[Passage to read]
Re: [PATCH 00/10] mm: PCP high auto-tuning

Mel Gorman <mgorman@xxxxxxxxxxxxxxxxxxx> · Wed, 11 Oct 2023 14:05:05 +0100

On Wed, Sep 20, 2023 at 09:41:18AM -0700, Andrew Morton wrote:
> On Wed, 20 Sep 2023 14:18:46 +0800 Huang Ying <ying.huang@xxxxxxxxx> wrote:
> 
> > The page allocation performance requirements of different workloads
> > are often different.  So, we need to tune the PCP (Per-CPU Pageset)
> > high on each CPU automatically to optimize the page allocation
> > performance.
> 
> Some of the performance changes here are downright scary.
> 
> I've never been very sure that percpu pages was very beneficial (and
> hey, I invented the thing back in the Mesozoic era).  But these numbers
> make me think it's very important and we should have been paying more
> attention.
> 

FWIW, it is because not only does it avoid lock contention issues, it
avoids excessive splitting/merging of buddies as well as the slower
paths of the allocator. It is not very satisfactory and frankly, the
whole page allocator needs a revisit to account for very large zones but
it is far from a trivial project. PCP just masks the worst of the issues
and replacing it is far harder than tweaking it.

> > The list of patches in series is as follows,
> > 
> >  1 mm, pcp: avoid to drain PCP when process exit
> >  2 cacheinfo: calculate per-CPU data cache size
> >  3 mm, pcp: reduce lock contention for draining high-order pages
> >  4 mm: restrict the pcp batch scale factor to avoid too long latency
> >  5 mm, page_alloc: scale the number of pages that are batch allocated
> >  6 mm: add framework for PCP high auto-tuning
> >  7 mm: tune PCP high automatically
> >  8 mm, pcp: decrease PCP high if free pages < high watermark
> >  9 mm, pcp: avoid to reduce PCP high unnecessarily
> > 10 mm, pcp: reduce detecting time of consecutive high order page freeing
> > 
> > Patch 1/2/3 optimize the PCP draining for consecutive high-order pages
> > freeing.
> > 
> > Patch 4/5 optimize batch freeing and allocating.
> > 
> > Patch 6/7/8/9 implement and optimize a PCP high auto-tuning method.
> > 
> > Patch 10 optimize the PCP draining for consecutive high order page
> > freeing based on PCP high auto-tuning.

[Required work]
From the reply about PCP high auto-tuning, what is the passage starting with "Mel Gorman <mgorman@xxxxxxxxxxxxxxxxxxx>" and going on through "PCP (Per-CPU Pageset)"? Extract it word for word.

[Information provided]
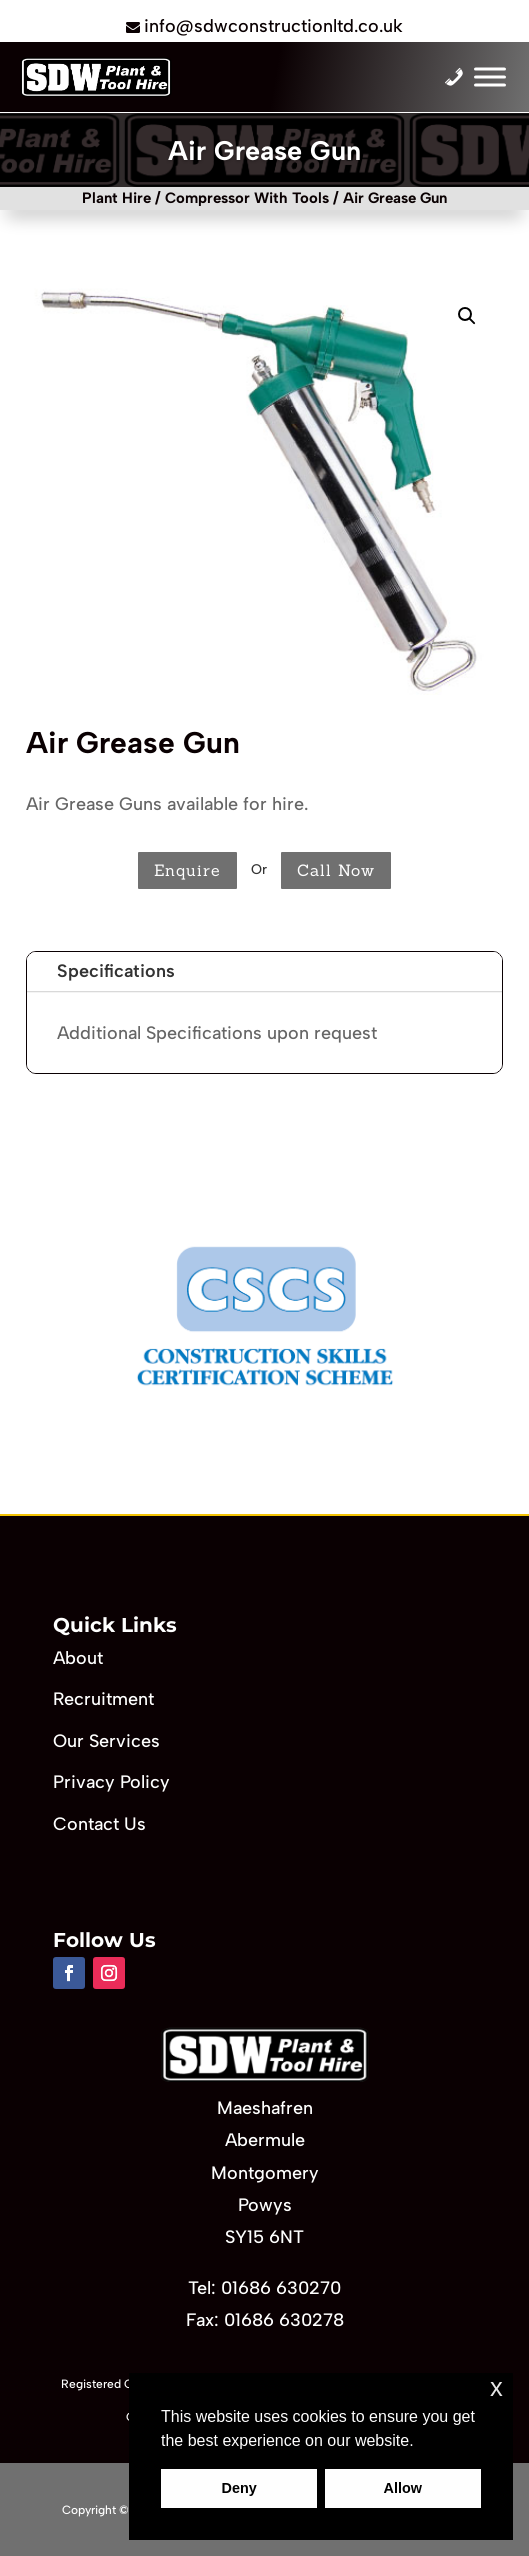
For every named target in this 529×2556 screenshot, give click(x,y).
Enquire (187, 870)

[Completed task]
Mel Gorman <mgorman@xxxxxxxxxxxxxxxxxxx> · Wed, 11 Oct 2023 14:05:05 +0100

On Wed, Sep 20, 2023 at 09:41:18AM -0700, Andrew Morton wrote:
> On Wed, 20 Sep 2023 14:18:46 +0800 Huang Ying <ying.huang@xxxxxxxxx> wrote:
> 
> > The page allocation performance requirements of different workloads
> > are often different.  So, we need to tune the PCP (Per-CPU Pageset)